The new phishing alert is part of Google Safe Browsing Alerts for Network Administrators, a service unveiled in September as an “experimental tool” that aggregates data from various URL blacklists, as well as Google’s own malware sensors.
The accumulated intelligence is offered for free to consumers, webmasters and network administrators alike running their own networks, to receive e-mail notifications indicating bad URLs if Google’s automated scanners find malicious content.
“A single network or ISP can host hundreds or thousands of different Websites,” Google security team members Nav Jagpal and Ke Wang wrote at the time in a joint blog post. “Although network administrators may not be responsible for running the Websites themselves, they have an interest in the quality of the content being hosted on their networks. We are hoping that with this additional level of information, administrators can help make the Internet safer by working with Webmasters to remove malicious content and fix security vulnerabilities.”

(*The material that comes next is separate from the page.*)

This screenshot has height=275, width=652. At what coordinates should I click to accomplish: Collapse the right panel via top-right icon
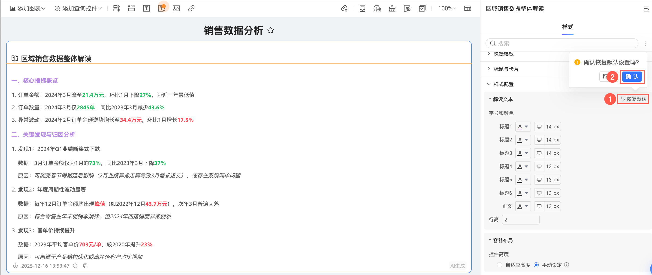[x=646, y=9]
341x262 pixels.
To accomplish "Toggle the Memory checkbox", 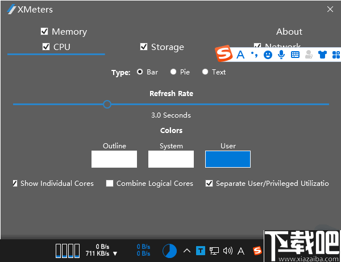I will point(44,32).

Google last week said that it has added a new notification feature for phishing URLs to the mix, and e-mails warnings to administrators. Phishing sites try to obtain personal information from a victim, often by deceiving them into believing the page they have landed on is legitimate.
“Today we are adding phishing URLs to the notification messages. This means that in addition to being alerted to compromised URLs found on networks, you will be alerted to phishing URLs as well,” Google announces via its Online Security Blog.

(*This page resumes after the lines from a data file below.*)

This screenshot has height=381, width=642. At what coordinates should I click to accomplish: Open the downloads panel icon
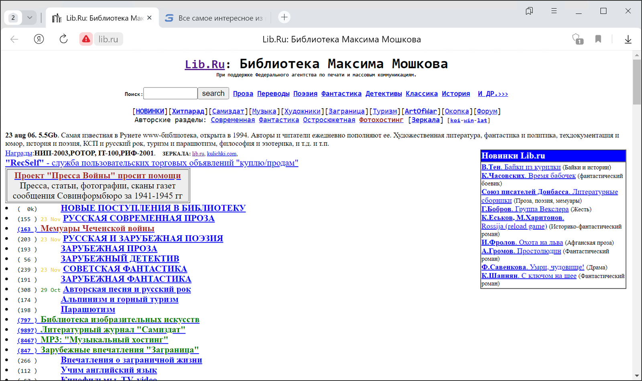click(628, 39)
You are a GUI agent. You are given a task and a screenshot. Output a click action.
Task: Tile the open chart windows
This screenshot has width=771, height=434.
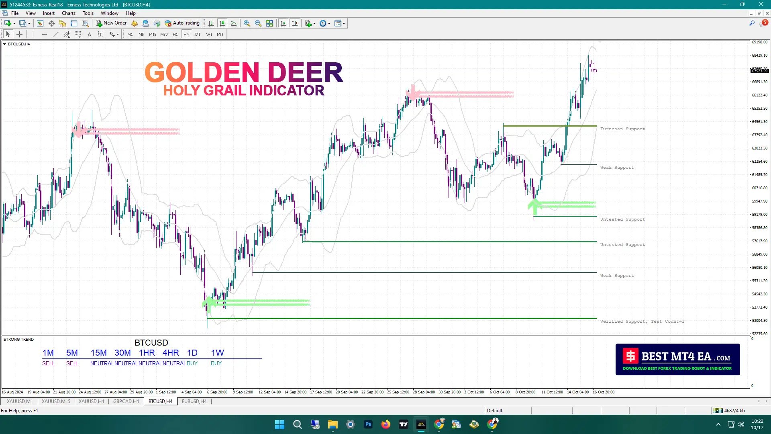[x=269, y=23]
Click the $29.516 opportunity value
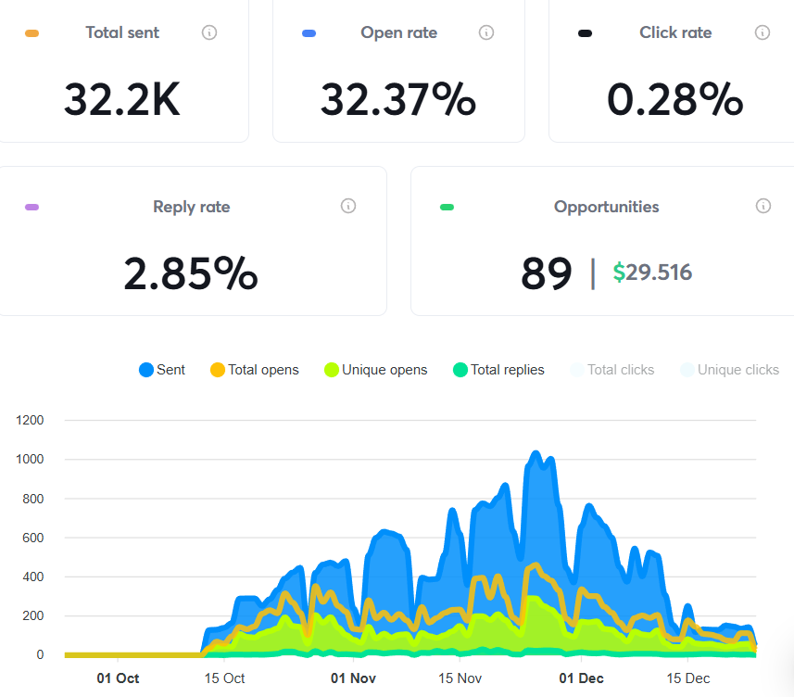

End-user products can tap into this data mine via an open API (application programming interface). For example, Mozilla Firefox and Google Chrome both check URLs through the service and block access to them if they are listed as malicious. Webmasters can verify if their websites are affected from their Google Webmaster Tools accounts and since late last month, AS admins can also sign up to receive alerts about bad URLs on their networks.
“We would also like to point out the XML notification feature,” Jagpal wrote Oct. 14. “By default, we send notification messages in a simple e-mail message. However, we realize that some of you may want to process these notifications by a script, so we have added the ability to receive messages in XML format. Click on an AS in your list to modify preferences, such as enabling the XML notification feature.”
To begin receiving such notifications, network administrators must first register with Google’s Safe Browsing Alerts for Network Administrators site.